A nice side-effect here is that since the rough draft of assignment #2 relates directly to the long paper I get to write, it provides me with another source, besides the Rogerian argument, that I can mine for that paper.

Friday, November 7, 2008

Toulman Analysis “Saving Hubble”

"I don't think the human race will survive the next thousand years, unless we spread into space. There are too many accidents that can befall life on a single planet. But I'm an optimist. We will reach out to the stars." – Professor Stephen Hawking

The September 2008 issue of Discover magazine discusses the next planned flight of the space shuttle; their mission, to fix the Hubble space telescope for the last time. At the time the article was printed, this launch was scheduled to take place in October; however, due to additional electronic failures with the Hubble telescope, the mission has been postponed until sometime early next year (Dunn). The focus of the Discover article discusses NASA’s plans to replace the aging shuttle fleet with a new space vehicle, but it makes a semi-successful claim that NASA’s future is dependent upon the success of failure of this next mission due to potential budget cuts and the tragedies of the past.

The article’s columnist, Corey S. Powell, appears to support professor Hawking’s belief that humanity must venture into the stars if we want to survive as a species. Although he does not state this directly in the article, he does make a pathetic appeal when he addresses the warrant many people have that space travel is important.

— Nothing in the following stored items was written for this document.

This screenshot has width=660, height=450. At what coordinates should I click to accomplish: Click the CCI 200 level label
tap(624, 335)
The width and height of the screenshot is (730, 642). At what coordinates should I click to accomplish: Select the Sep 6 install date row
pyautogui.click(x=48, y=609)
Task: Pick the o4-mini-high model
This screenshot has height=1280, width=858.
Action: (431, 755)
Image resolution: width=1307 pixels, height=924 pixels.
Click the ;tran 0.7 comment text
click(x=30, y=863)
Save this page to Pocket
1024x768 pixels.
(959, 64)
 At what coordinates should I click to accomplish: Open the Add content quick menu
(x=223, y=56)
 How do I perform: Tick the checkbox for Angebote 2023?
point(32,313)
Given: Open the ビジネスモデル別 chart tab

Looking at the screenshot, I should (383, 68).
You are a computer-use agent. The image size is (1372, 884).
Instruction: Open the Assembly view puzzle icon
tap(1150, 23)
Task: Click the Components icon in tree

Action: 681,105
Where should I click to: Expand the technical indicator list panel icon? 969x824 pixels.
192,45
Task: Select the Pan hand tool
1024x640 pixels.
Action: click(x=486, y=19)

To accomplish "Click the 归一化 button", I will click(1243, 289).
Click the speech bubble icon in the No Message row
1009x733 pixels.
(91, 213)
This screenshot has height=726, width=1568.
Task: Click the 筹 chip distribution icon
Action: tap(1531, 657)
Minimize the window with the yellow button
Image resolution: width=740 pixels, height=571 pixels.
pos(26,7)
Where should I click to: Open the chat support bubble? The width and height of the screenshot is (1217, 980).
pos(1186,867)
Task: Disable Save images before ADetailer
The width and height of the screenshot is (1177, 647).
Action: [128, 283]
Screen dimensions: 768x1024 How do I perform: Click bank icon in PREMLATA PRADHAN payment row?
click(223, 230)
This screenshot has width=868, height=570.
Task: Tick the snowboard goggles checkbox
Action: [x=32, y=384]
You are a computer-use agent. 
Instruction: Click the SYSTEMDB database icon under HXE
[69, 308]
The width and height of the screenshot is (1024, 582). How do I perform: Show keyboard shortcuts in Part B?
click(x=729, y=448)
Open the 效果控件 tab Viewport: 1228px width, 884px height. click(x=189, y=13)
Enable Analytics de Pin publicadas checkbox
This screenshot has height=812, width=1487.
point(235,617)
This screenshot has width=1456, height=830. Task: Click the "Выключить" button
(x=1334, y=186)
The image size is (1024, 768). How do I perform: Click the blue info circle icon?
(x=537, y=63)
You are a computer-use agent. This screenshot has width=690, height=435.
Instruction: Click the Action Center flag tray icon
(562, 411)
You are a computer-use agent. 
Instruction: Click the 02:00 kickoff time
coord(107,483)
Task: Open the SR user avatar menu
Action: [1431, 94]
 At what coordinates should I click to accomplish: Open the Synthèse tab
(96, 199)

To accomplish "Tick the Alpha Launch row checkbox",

The article efficiently covers the range of issues currently facing the space agency in the first half of the article, including the fact that this will be the last mission to fix the Hubble, and that the shuttle program is set to be retired in 2010. In the last half of the argument, he says the following:
NASA’s future depends heavily on this month’s Atlantis mission. If the shuttle flight goes awry, Hubble is doomed, and the already-precarious support for Ares and Orion [the new rocket and space module] might evaporate. (Last fall, Sen. Barack Obama suggested delaying NASA’s next human space adventure to focus funds on more practical problems). (Powell)

Powell’s argument is immediately backed with Obama’s statement, set aside from the text within parentheses, but he fails to elaborate on this position. He could have strengthened his argument by stating that Obama has already proposed delaying the new space vehicle by five years, which would leave the US without a space vehicle for a total of nine years (Dunn). The article does report that the current plans are to rely on Russia to transport our astronauts to the International Space Station once the shuttle is retired, but given the recently strained relations between our countries, there is a chance that this arrangement may end prematurely, which would be an undesirable situation.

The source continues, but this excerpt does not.